Ecoconception des soins : on transforme l’activité de chimiothérapie qui était réalisée dans un contexte d’hospitalisation par des traitements à domicile pour réduire les dépenses. Mais à domicile, il n’y a pas de possibilité de traiter les excreta et les stations d’épuration françaises (contrairement à la Suisse) ne traitent pas ces molécules cytostatiques qu’ils contiennent. Elles sont très impactantes pour la santé et pour l’environnement. On retrouve donc des résidus médicamenteux dans l’eau de boisson ! C’est pour cette raison que les vétérinaires ont interdit la chimiothérapie en ambulatoire pour collecter et détruire les excreta à 1200°…
Les établissements de santé doivent réduire leur empreinte carbone de 40 % d’ici 2030 mais les fournisseurs de dispositifs médicaux et de médicaments ne fournissent pas leur propre empreinte ou leur « analyse du cycle de vie » (ACV), ce qui rend impossible la mesure et la réduction des émissions de gaz à effet serre indirectes qui représentent plus de la moitié des impacts du secteur. Les autorisations de mise sur le marché (AMM) devraient maintenant être complétées par les informations relatives à l’ACV ou le bilan carbone produit.
Des dispositifs médicaux, des matériaux de construction, des médicaments, des cosmétiques pour femmes enceintes contiennent encore des perturbateurs endocriniens avérés ou des nanoparticules. Sans autorisation de mise sur le marché de ces produits, les professionnels de santé sont démunis pour conseiller les patients et parturientes…
Des acteurs engagés et engageants
Les professionnels de santé sont très motivés pour être les acteurs de cette transition. En 2010, ils nous demandaient « pourquoi faut-il s’engager ? », en 2022, ils nous demandent « comment s’engager ? ».
Actuellement plus de 400 établissements sont engagés sur le territoires dans des démarches à Très Haute Qualité Sanitaire Sociale et Environnementale (THQSE).
La mutation est faite, il faut maintenant les accompagner.
L’ANAP, en partenariat avec le C2DS a pris le leadership en 2022 sur ces sujets en accompagnant les structures volontaires vers des démarches globales ou thématiques.
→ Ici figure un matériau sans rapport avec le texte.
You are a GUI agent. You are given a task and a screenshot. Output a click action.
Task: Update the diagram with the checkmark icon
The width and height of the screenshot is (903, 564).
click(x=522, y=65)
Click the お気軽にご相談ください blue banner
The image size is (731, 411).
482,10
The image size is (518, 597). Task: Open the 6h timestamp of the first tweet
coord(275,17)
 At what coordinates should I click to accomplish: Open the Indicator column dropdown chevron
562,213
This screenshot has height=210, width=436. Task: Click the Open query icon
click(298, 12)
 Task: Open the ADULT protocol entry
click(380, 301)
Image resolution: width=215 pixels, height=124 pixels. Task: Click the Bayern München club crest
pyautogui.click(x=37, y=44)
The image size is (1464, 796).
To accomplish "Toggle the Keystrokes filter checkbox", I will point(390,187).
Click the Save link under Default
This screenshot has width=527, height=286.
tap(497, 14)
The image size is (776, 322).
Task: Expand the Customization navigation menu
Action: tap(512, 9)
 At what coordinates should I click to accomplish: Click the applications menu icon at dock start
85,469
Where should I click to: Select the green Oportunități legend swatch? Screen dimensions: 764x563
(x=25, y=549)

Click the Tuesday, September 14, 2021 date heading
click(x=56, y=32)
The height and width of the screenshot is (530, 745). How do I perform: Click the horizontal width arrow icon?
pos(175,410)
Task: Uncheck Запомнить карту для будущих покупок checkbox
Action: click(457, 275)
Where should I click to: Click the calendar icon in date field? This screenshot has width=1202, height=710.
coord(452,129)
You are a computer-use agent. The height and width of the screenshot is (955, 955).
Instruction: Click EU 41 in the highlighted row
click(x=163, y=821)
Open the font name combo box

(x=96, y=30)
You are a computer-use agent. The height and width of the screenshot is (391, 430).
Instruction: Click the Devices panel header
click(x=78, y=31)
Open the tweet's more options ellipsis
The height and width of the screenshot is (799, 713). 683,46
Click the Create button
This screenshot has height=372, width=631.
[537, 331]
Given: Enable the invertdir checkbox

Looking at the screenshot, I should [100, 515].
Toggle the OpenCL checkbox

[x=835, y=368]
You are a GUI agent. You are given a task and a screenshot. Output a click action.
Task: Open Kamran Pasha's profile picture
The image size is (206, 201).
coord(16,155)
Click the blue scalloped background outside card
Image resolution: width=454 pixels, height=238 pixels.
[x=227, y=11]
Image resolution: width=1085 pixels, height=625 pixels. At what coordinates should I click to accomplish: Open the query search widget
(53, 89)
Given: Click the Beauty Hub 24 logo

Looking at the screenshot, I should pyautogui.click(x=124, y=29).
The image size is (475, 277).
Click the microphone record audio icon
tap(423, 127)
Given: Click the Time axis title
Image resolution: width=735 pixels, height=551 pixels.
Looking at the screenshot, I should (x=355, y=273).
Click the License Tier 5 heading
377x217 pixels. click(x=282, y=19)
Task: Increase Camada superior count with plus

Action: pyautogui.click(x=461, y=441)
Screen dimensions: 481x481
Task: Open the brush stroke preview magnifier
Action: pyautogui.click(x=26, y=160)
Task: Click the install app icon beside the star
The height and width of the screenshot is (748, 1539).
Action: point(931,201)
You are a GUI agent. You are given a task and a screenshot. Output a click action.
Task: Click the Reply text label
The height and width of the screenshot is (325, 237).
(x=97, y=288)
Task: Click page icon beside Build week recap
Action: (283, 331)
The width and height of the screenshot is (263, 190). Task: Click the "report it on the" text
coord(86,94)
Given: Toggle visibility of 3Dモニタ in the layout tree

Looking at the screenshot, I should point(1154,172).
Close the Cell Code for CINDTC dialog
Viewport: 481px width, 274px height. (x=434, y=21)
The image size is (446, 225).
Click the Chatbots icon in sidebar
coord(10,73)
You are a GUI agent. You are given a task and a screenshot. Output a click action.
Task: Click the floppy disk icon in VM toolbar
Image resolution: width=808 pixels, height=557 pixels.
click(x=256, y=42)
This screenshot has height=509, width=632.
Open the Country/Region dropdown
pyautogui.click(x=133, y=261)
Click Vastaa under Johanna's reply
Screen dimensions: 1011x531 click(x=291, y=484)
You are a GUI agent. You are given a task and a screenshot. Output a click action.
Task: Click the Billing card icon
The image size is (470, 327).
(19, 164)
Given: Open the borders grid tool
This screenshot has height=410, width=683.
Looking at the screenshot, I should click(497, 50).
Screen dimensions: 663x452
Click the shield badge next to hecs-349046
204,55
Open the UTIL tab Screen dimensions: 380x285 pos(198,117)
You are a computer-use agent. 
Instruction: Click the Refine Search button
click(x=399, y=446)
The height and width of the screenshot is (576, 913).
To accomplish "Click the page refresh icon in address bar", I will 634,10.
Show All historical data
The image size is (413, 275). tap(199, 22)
Plus de 500 établissements français bénéficieront de leurs conseils pour « généraliser la dynamique ».
Le ministère de la Santé doit maintenant mettre des moyens spécifiques sur :
• La formation initiale et continue sur la RSE et la santé environnementale pour tous les acteurs de la santé.
• La généralisation des « achats responsables » grâce au programme PHARE de la DGOS et à la mise à disposition des établissements tant publics que privés de cahiers des charges et de critères de choix intégrant des critères RSE.
• La mise à disposition auprès des médecins et des soignants d’un outil d’écoconception des soins pour aider les professionnels à prendre des décisions éclairées, pour ainsi réduire le gaspillage, l’empreinte carbone et la consommation de ressources.
Rêvons de la création d’un département SANTÉ au sein de L’ADEME, car ils se sont désengagés de ce secteur, alors qu’il doit entamer sa transition énergétique.
Les AGENCES DE l’EAU doivent aussi s’engager tant ce secteur est « hydrovore » et a besoin de soutiens et d’expertises pour réduire ses propres consommations d’eau, revaloriser toutes les eaux cachées (dialyse, autoclaves, eaux grises) et réduire leurs effluents liquides et médicamenteux.
Nous entrons dans la décennie de la disruption en santé, il est temps de passer de l’intention à l’action, les professionnels sont prêts, au plus grand bénéfice des patients des générations futures.